* [Items from a dataset]
******

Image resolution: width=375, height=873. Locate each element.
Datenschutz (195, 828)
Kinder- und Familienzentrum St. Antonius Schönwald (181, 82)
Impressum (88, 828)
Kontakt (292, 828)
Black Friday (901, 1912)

******

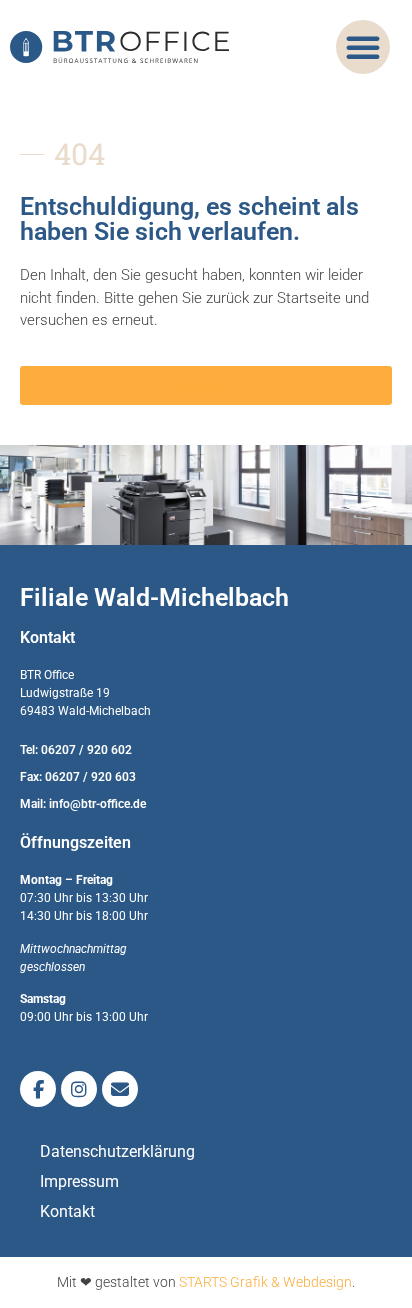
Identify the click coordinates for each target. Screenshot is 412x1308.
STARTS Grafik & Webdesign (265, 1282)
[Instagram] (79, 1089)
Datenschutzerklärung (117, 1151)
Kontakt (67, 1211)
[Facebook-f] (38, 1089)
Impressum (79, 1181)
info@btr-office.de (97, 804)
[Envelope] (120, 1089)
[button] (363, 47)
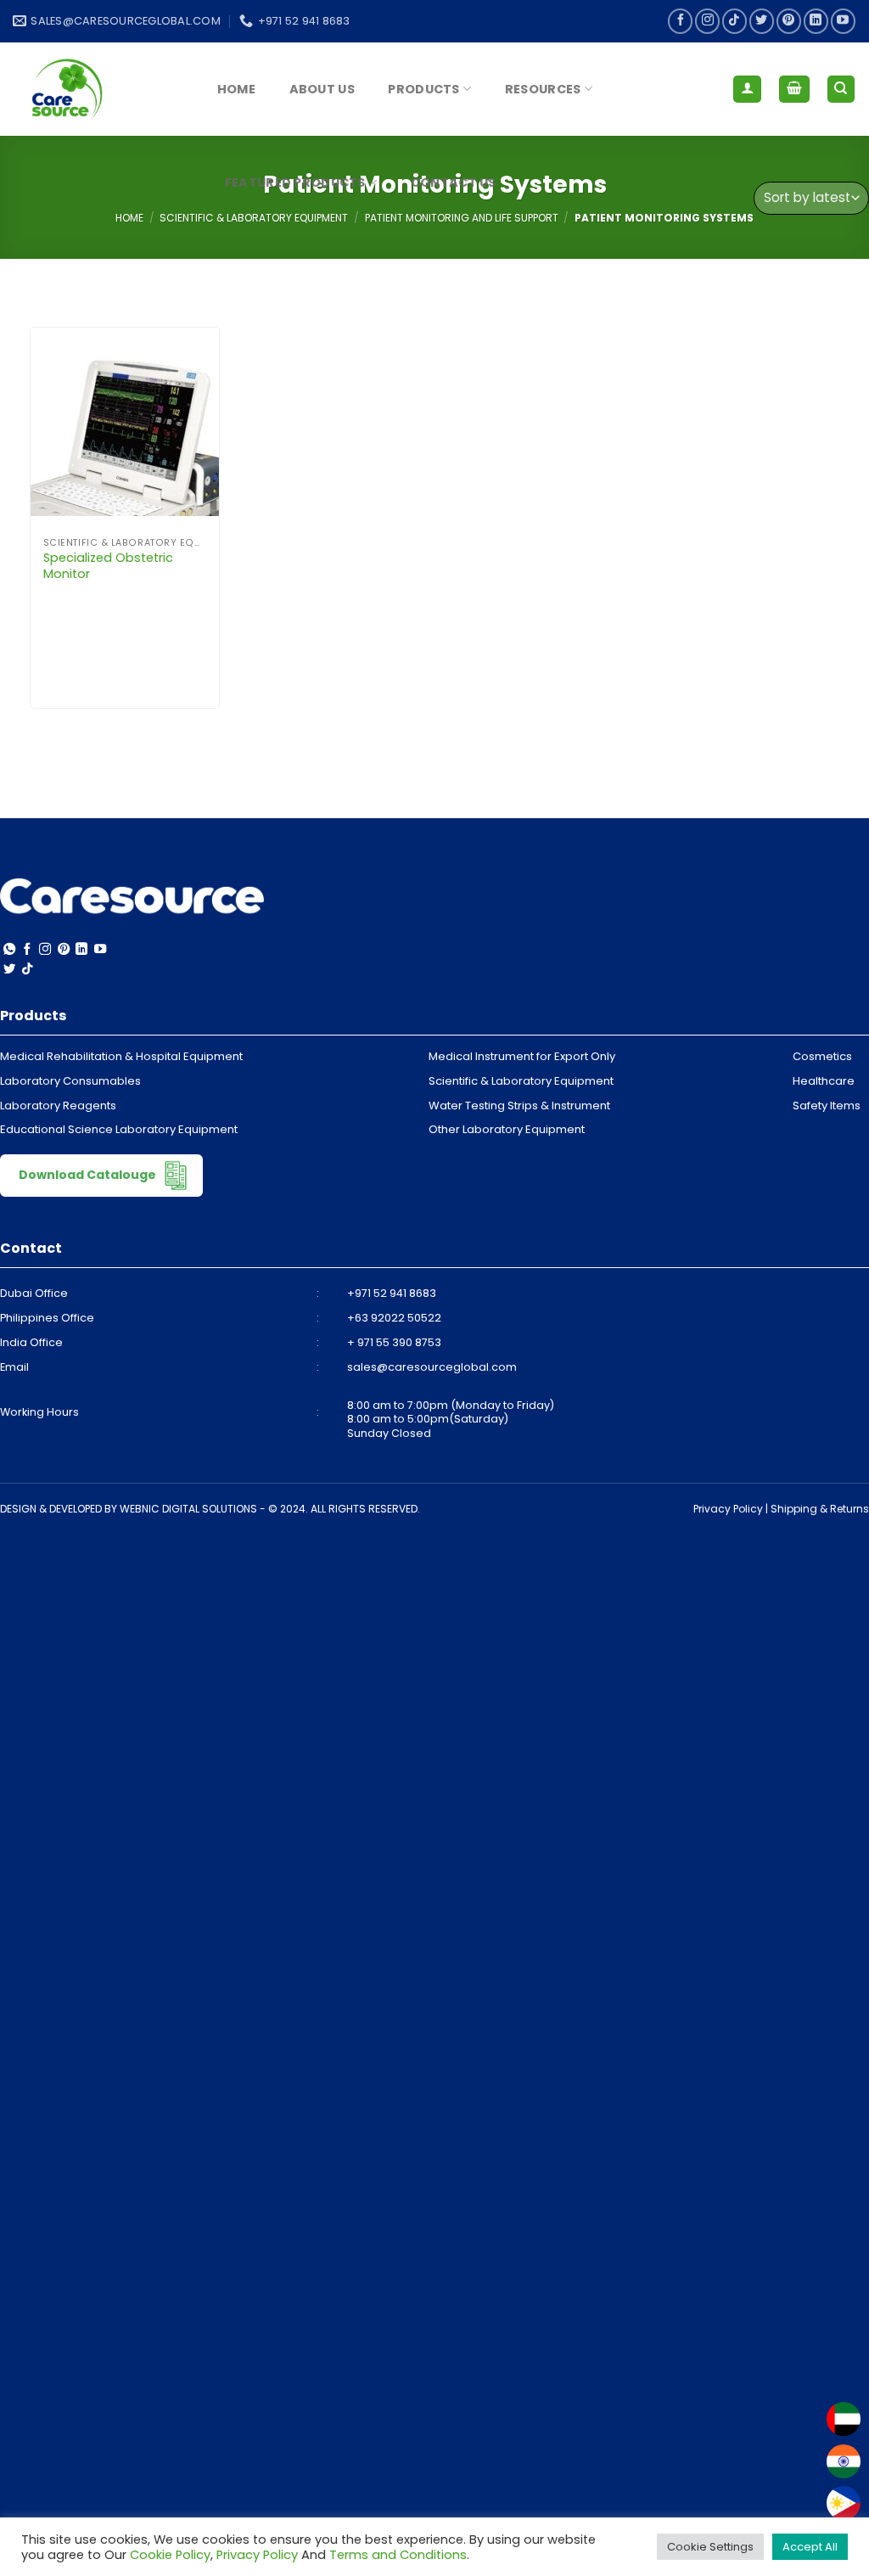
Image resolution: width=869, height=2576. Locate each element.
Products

******

* [TASK]
If a line in the data above holds the string "width", copy it.

* [ANSWER TO THIS TASK]
Image resolution: width=375, height=873. Locate each element.
Image resolution: width=869, height=2576. Locate each element.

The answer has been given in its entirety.